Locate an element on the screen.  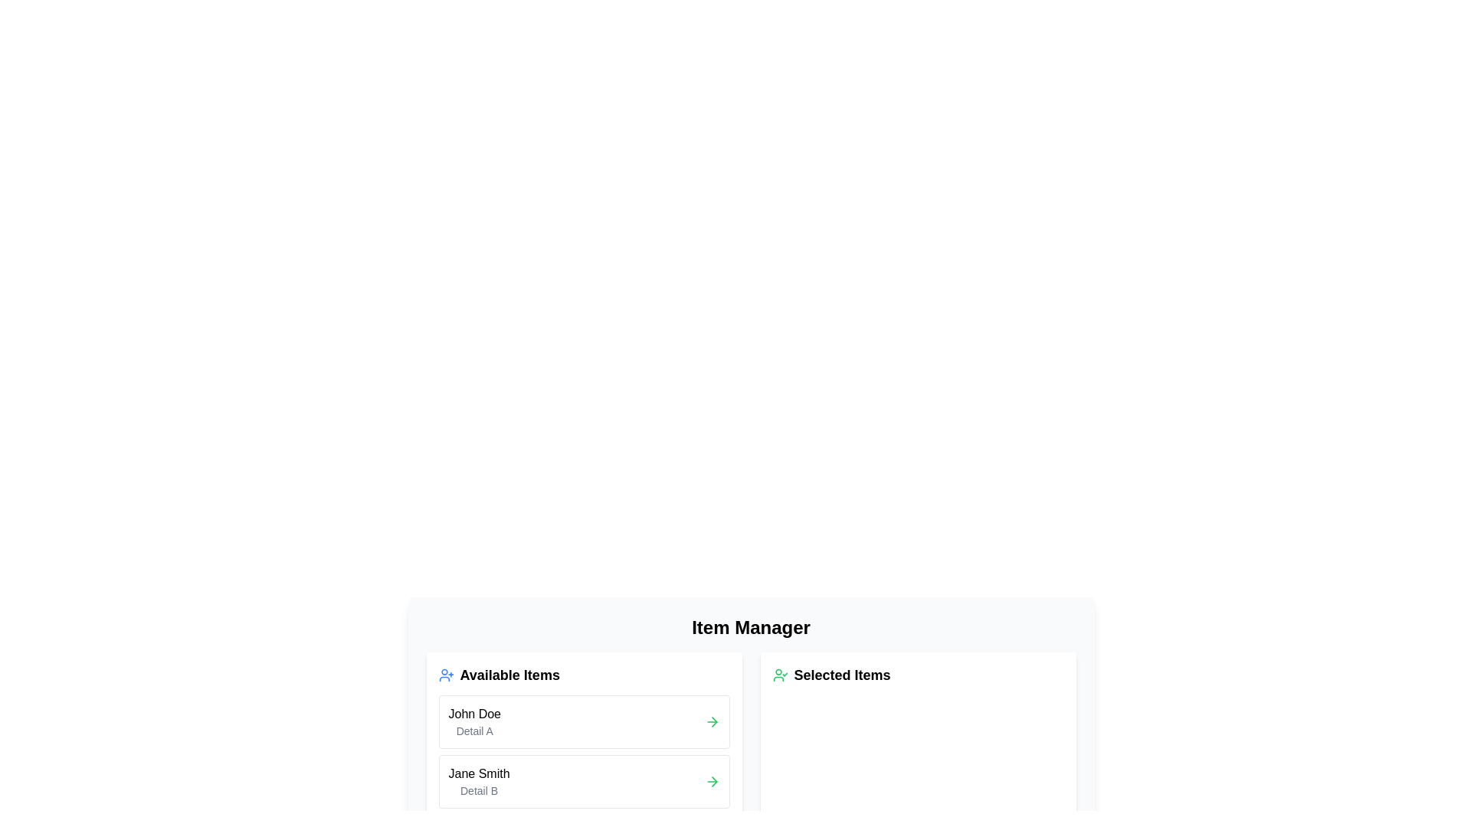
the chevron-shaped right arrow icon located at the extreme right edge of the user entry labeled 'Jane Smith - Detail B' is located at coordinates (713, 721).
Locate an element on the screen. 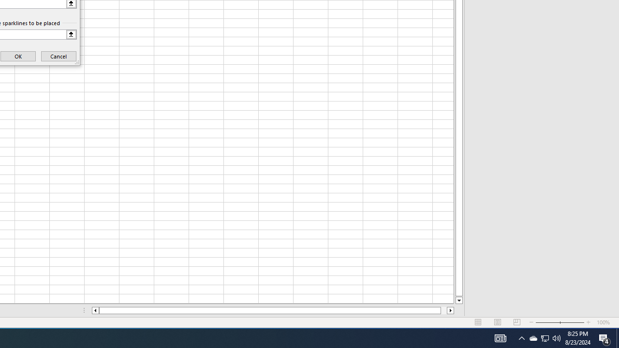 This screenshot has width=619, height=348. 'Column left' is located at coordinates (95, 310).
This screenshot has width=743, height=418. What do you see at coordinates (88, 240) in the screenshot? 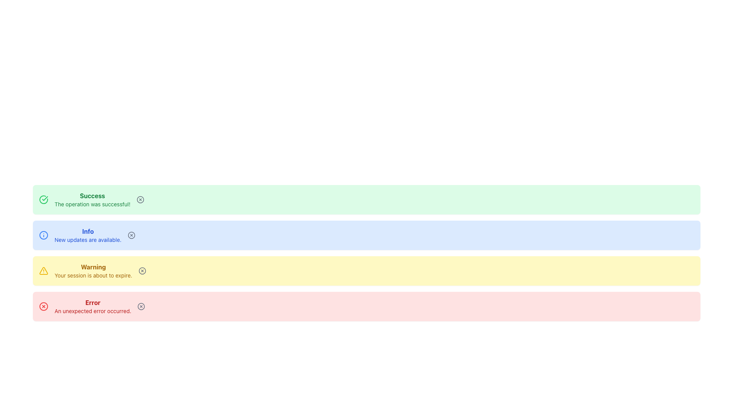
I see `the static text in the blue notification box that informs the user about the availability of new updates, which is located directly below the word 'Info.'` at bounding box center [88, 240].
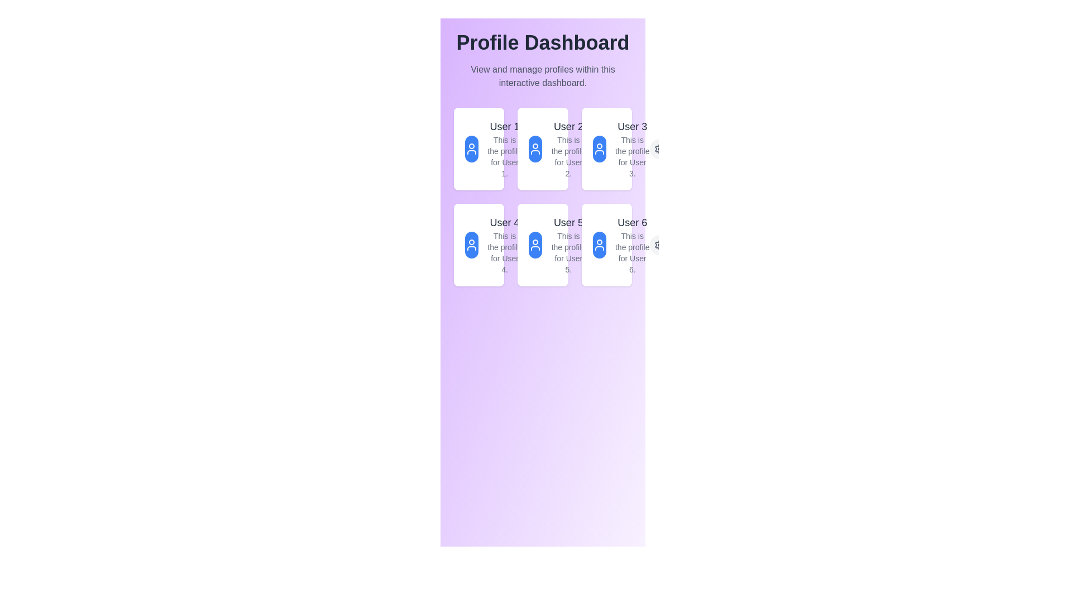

## Directive
Copy the data word for word, from the line that contains "This screenshot has width=743, height=418." through the end of the data, both included. Leave the pictures out of your copy.

## The solution
This screenshot has width=743, height=418. What do you see at coordinates (88, 240) in the screenshot? 
I see `the static text in the blue notification box that informs the user about the availability of new updates, which is located directly below the word 'Info.'` at bounding box center [88, 240].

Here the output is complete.